August 27, 2004

The Homage Vice Pays To Virtue

As many of you who read this blog have gathered, I have a long-standing grudge against Vietnam War protesters and the media's love affair with them. A few year's ago in the magazine of my professional association (of which I am not a member), I got treated to an archive pic of them protesting the war. They were proud of it then, and they're proud of it now. Each raindrop swears it didn't cause the flood, and there are not many former protesters who accept responsibility for the damage their actions did to our troops, the Vietnamese people, and our country.
While my father was serving two tours in Vietnam, John Kerry was comparing him and other veterans to Ghengis Khan. Now that Kerry's running for president, he want to wrap himself in the cloak of military service, with no repudiation of his former actions. He's not sorry for his antiwar actions, and he doesn't understand why people would have a problem with that.
I'm sorry, though. I'm sorry that when my dad came home I asked him if he'd done the things that people like John Kerry had tarred all the troops with doing. He didn't need that, and didn't deserve it.

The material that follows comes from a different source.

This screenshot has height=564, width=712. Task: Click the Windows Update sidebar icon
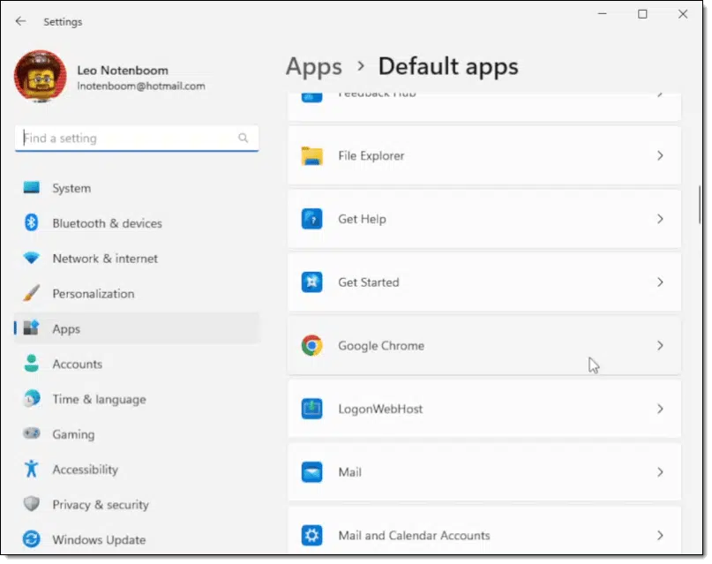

Jeff Jacoby did a good job of describing my own feelings on the hypocrisy of the Kerry candidacy:

He came to prominence as a radical opponent of the war in Vietnam, yet now he runs for president on the strength of his service in that war. He portrayed the men who fought there as unspeakable savages, yet now he surrounds himself with Vietnam vets at every turn. He lent respectability to those who demanded that America cut and run, that it abandon a beleaguered ally, that it drop "the mystical war against communism." Yet now he insists that he would be a tough and vigilant commander-in-chief, one who would never disrespect allies, one in whose hands the security of the United States would be safe.

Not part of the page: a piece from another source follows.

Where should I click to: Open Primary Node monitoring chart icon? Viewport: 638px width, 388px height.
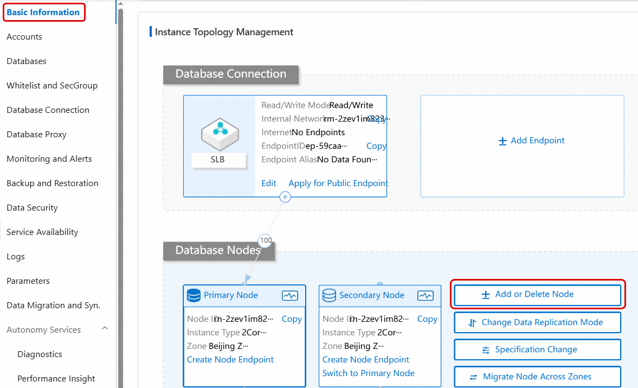290,295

Even after 33 years, Kerry's 1971 testimony, and his refusal to either repudiate or corroborate it, remains unsettling -- and relevant. For the Swift Boat vets, this fight may be personal. But all of us have a stake in its outcome.

Posted by floridacracker at August 27, 2004 11:53 AM

   



Comments

My dad did 3 tours back to back in Vietnam. There must be hundreds of thousands of other (former) kids with the same experience and I'd imagine near 100% loath this guy with his sham history. The things a persons says has a way of catching up to you later.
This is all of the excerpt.